When the money had been distributed and the three had departed with unanimous briskness and no hint of fatigue, the two elderly men turned in the direction of the present home of the O’Rawns. Any sense of pique which the owner had felt over the revelations brought about by his guest had vanished. He was filled with enthusiasm over the results of the digging.
“Richard,” he said, “I’m going to write a report of all this. It will make a capital article and I’m sure it will sell to a better publication and get me a larger price than the piece I’ve been laboring away at so long. I’ve been doing something on the character of Richard III and taking a few bits of skin off that lady who tried to whitewash him. I was getting doubtful of it. But this will be of interest to everyone. We must have plans drawn to scale and take some photographs.”
“A capital idea, Patrick.”
“But,” declared the host with an accusing frown, “I’m going to find it hard to make your role in this sound believable. I won’t be able to fob the readers off with anything as flimsy as this explanation you’re giving me. They’ll believe you’ve found some secret documents. Or that you were transplanted back to the days when the castle was built; like that fellow in the Mark Twain book.”

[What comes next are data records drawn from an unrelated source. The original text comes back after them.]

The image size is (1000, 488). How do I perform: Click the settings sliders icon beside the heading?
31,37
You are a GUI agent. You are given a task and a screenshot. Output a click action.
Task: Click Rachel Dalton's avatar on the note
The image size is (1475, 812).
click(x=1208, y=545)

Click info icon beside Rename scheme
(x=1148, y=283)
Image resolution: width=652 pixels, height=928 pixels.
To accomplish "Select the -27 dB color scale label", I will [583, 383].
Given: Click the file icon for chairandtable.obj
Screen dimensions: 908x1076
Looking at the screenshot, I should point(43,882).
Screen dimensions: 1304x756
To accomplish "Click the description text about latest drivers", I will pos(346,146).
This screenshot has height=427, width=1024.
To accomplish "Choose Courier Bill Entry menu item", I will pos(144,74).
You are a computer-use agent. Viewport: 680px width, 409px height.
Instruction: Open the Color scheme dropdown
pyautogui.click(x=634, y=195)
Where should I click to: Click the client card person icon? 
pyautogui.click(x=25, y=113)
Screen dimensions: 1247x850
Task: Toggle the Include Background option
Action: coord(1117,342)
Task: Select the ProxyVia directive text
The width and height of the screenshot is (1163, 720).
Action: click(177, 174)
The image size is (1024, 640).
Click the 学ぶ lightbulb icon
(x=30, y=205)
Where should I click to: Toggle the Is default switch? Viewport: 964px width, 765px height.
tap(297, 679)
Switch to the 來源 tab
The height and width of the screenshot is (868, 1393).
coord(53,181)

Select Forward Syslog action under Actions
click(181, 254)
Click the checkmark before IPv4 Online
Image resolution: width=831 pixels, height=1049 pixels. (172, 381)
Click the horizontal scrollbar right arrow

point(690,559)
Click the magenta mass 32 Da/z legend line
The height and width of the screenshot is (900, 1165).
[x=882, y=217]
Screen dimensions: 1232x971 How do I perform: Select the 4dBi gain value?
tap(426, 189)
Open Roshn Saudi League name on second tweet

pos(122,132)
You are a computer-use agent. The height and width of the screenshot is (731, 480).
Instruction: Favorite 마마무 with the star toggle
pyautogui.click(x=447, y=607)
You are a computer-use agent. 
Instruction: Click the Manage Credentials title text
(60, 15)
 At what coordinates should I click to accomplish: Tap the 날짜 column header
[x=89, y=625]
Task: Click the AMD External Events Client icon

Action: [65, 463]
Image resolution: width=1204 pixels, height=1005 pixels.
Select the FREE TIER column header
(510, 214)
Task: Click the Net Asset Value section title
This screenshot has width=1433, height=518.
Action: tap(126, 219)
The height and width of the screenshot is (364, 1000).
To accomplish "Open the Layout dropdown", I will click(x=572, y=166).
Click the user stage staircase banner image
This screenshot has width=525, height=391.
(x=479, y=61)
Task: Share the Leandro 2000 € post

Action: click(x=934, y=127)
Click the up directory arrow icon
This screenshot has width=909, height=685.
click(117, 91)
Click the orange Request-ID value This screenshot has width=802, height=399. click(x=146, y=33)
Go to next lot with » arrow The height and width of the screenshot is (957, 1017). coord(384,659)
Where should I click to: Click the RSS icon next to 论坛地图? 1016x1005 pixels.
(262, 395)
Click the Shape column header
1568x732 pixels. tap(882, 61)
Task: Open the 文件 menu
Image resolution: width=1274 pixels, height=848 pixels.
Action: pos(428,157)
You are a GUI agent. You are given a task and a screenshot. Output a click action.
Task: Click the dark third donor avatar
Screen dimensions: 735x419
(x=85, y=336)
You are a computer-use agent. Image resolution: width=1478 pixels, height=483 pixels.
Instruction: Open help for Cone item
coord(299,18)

“The story of the Connecticut Yankee and King Arthur’s Court? Be easy in your mind, Patrick. All this will put a bit of mystery into your article. There will be letters sent in about it. That’s what editors like, I understand. Articles which bring in plenty of letters.” He was silent for a moment. “Patrick, your niece is like a very lovely princess.”
“I sometimes call her that,” with a smile. “Whenever she gets hoity-toity or begins ordering everyone around. Which is an almost daily occurrence.”
“Who was her mother?”
“My brother Connie took up land in New Zealand and he married a girl out there. I never saw her but Connie sent me a picture. She was small and dark. The child was sent home to me when her parents died, five years ago. Richard, you could have knocked me over with one puff when I set eyes on the child. I said to myself, ‘Holy Mother and all the blessed saints, is this a fairy queen in human guise?’ ”
“We can be sure of one thing. She’s a throwback to some lovely lady of Castle O’Rawn of many centuries ago.”
The Irishman agreed. “Nearly a thousand years, I think, Richard. She may have been the mistress of the castle when it stood back there on the crest of the hill.”
“I keep wondering what will happen to her, this very unusual child. What does life hold for her?”
“She’ll marry soon, I’m afraid. In course of time she’ll become matronly and the gold in her hair will become brown. I don’t want to be here to see that day.”
“This princess of ours,” said the visitor, “has no more of common clay in her than a sculptor could hold on the point of a trowel. She’ll be lovely to the day of her death.”